• YOUR INSTRUCTIONS:
Your answer must be an exact copy of the data, without any pictures.
──────── MATERIAL PROVIDED
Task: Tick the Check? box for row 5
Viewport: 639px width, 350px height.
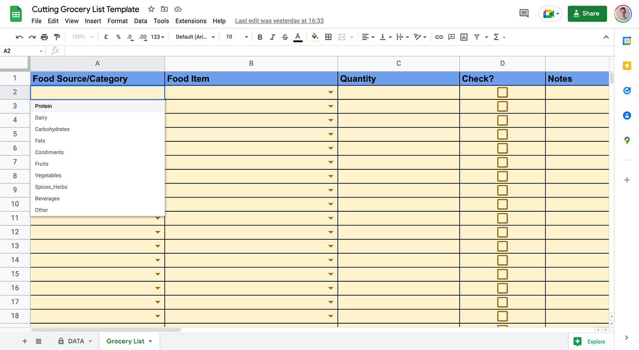Action: tap(502, 134)
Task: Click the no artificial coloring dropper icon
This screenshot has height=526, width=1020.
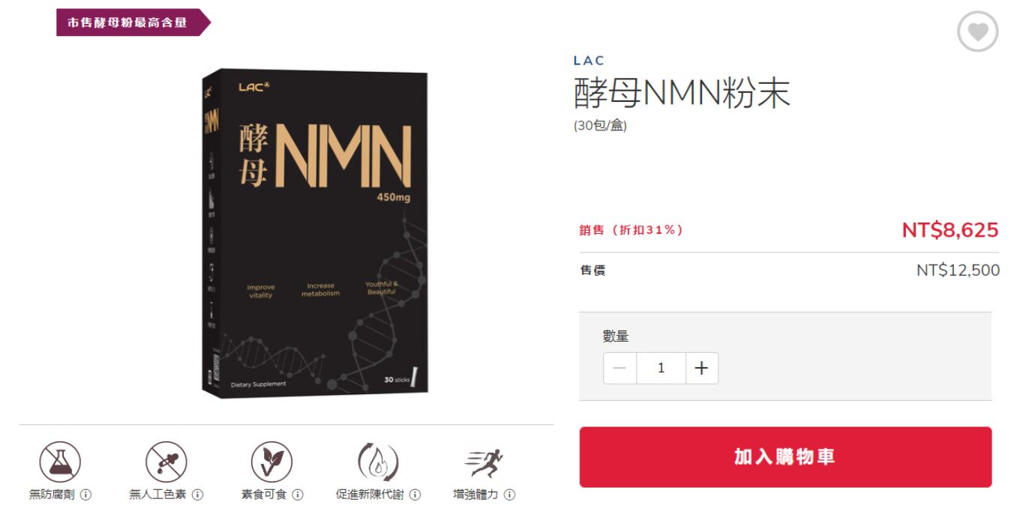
────────────────
• WRITTEN RESPONSE:
Task: Tick the Check? box for row 5
Viewport: 639px width, 350px height.
Action: tap(502, 134)
Task: Click the no artificial coloring dropper icon
This screenshot has height=526, width=1020.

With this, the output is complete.